Essa super valorização da religiosidade é inerente ao mineiro. Sugere um leque de atitudes medievalisadas, registradas na memória e indeléveis para os mais velhos. Contudo, com o tempo e a insistência dos meios modernos de comunicação, tende a se modificar ou a cair no esquecimento. Porém, o que praticam nos grotões e recantos isolados dos grandes centros do Estado, é a tradição oral o que contribui para que estes fatos não sejam esquecidos, como também a necessidade do mineiro de ter um "contato maior" com o além, por meio da religiosidade.
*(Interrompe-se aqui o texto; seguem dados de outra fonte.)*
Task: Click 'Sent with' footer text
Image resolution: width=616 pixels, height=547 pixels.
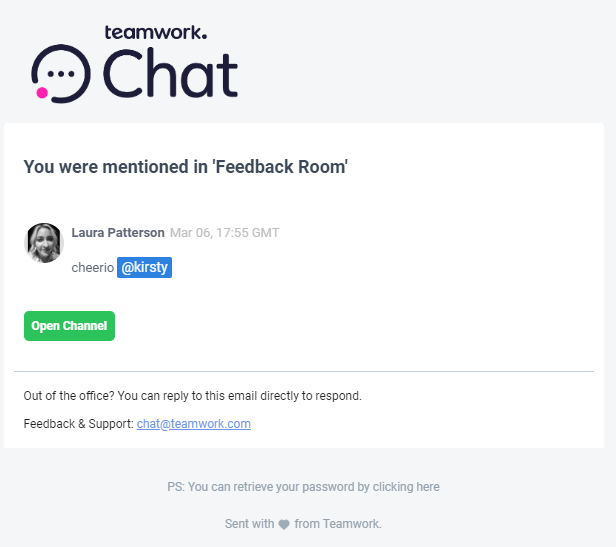Action: [x=249, y=524]
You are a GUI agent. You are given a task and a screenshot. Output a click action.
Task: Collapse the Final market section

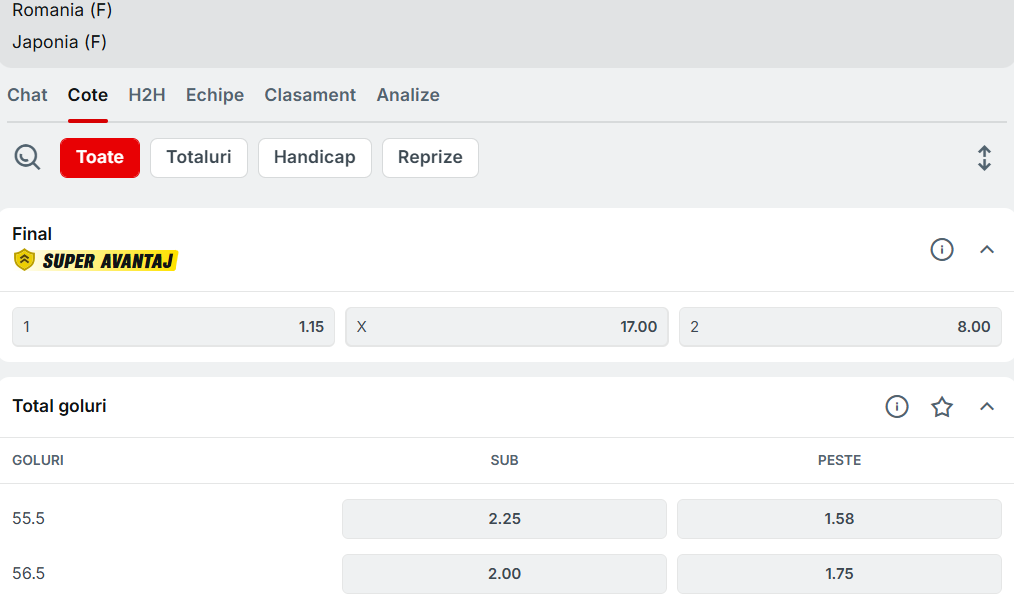(x=986, y=250)
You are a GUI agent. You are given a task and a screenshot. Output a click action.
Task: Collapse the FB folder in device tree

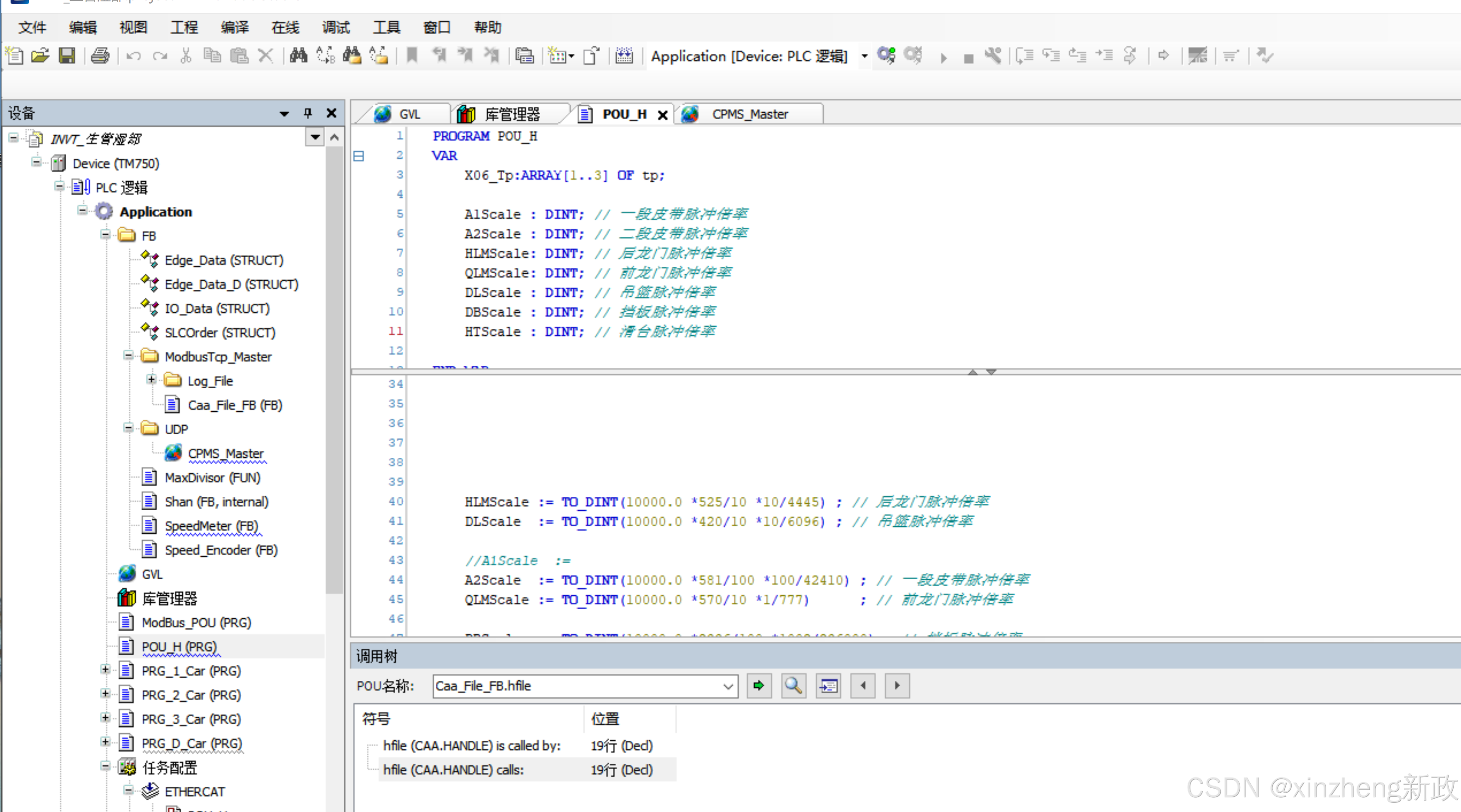click(105, 235)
Influi para isso, o isolamento proporcionado pelo contorno montanhoso, que os faz observar cotidianamente o céu, casa de Deus, fazendo-os se refugiarem na religiosidade, como um elemento a mais para lhes fazer companhia.
O mineiro é um fenômeno na cultuação da memória de seu povo. Seus heróis regionais são mais heróis que os heróis da região vizinha. Os fatos heróicos são lembrados com freqüência e se transformam em "causos" que, contados à exaustão, definem uma forma de sociabilidade local. O tratamento dispensado às lembranças locais, traz união ao grupo social, tornando-o forte em si mesmo, com referências sobre si próprio. Quando alguém, em algum espaço de sociabilidade qualquer, expõe fatos passados, sob a ótica da memória individual, na verdade, expressa a memória coletiva, sob seu ponto de vista. Em outra ocasião, a mesma história será contada por outra pessoa, com outro enfoque. No entanto, o que vem à baila, é a memória coletiva com ênfase no sentimento pessoal de quem a reconta.
Halbwalchs trata essas lembranças coletivas de forma bem casada com o pensamento mineiro.
A memória coletiva (...), envolve as memórias individuais mas não se confunde com elas. Ela evolui segundo suas leis, e se algumas lembranças individuais penetram algumas vezes nela, mudam de figura assim que sejam colocadas num conjunto que não é mais uma consciência pessoal.

Nesse contexto, a memória coletiva é contada sob a ótica de quem a conta, mas não modificada em sua essência, por uma "consciência pessoal".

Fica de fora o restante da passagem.